The students searched for resources about their topic and captured the information using various apps to allow for local annotation and highlighting on the ipad. They shared this to a class Diigo group (a social bookmarking tool that was setup by teacher) as a means of crowdsourcing the research process.  Each day, students had to upload or send their work to themselves in order to get the content off the shared ipad.  Students' final products, using the Pages app, included varied media sources (audio, video, text and pictures).

Interesting tidbits:
  • Goodnotes is a free app for annotating PDFs. Notability is a paid app and has more features. 
  • Joliprint or printfriendly widgets can convert web content to PDFs to open in Notability for annotation or iBooks for readability and word look-up (dictionary).
  • dotepub.com converts  web content to ebook format and can export notes from iBooks via email.

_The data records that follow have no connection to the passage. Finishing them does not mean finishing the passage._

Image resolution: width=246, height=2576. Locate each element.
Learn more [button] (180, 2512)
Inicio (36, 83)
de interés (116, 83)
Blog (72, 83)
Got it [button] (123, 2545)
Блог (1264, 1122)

  • Collaborative research is accomplished with Diigo class groups 
  • Peer screencasting provides feedback on others' drafts using the Explain Everything app.  Publish to youtube for 24/7 access on a teacher's channel. Students can view at any time. Provides time for students to read and reflect on each other's work. 
Cons:
  • On shared devices students have to make sure they have removed or backed-up their day's work to another location such as Google Drive or Dropbox
  • Students had to get good at logging in and logging out of multiple accounts within the time constraints of the class.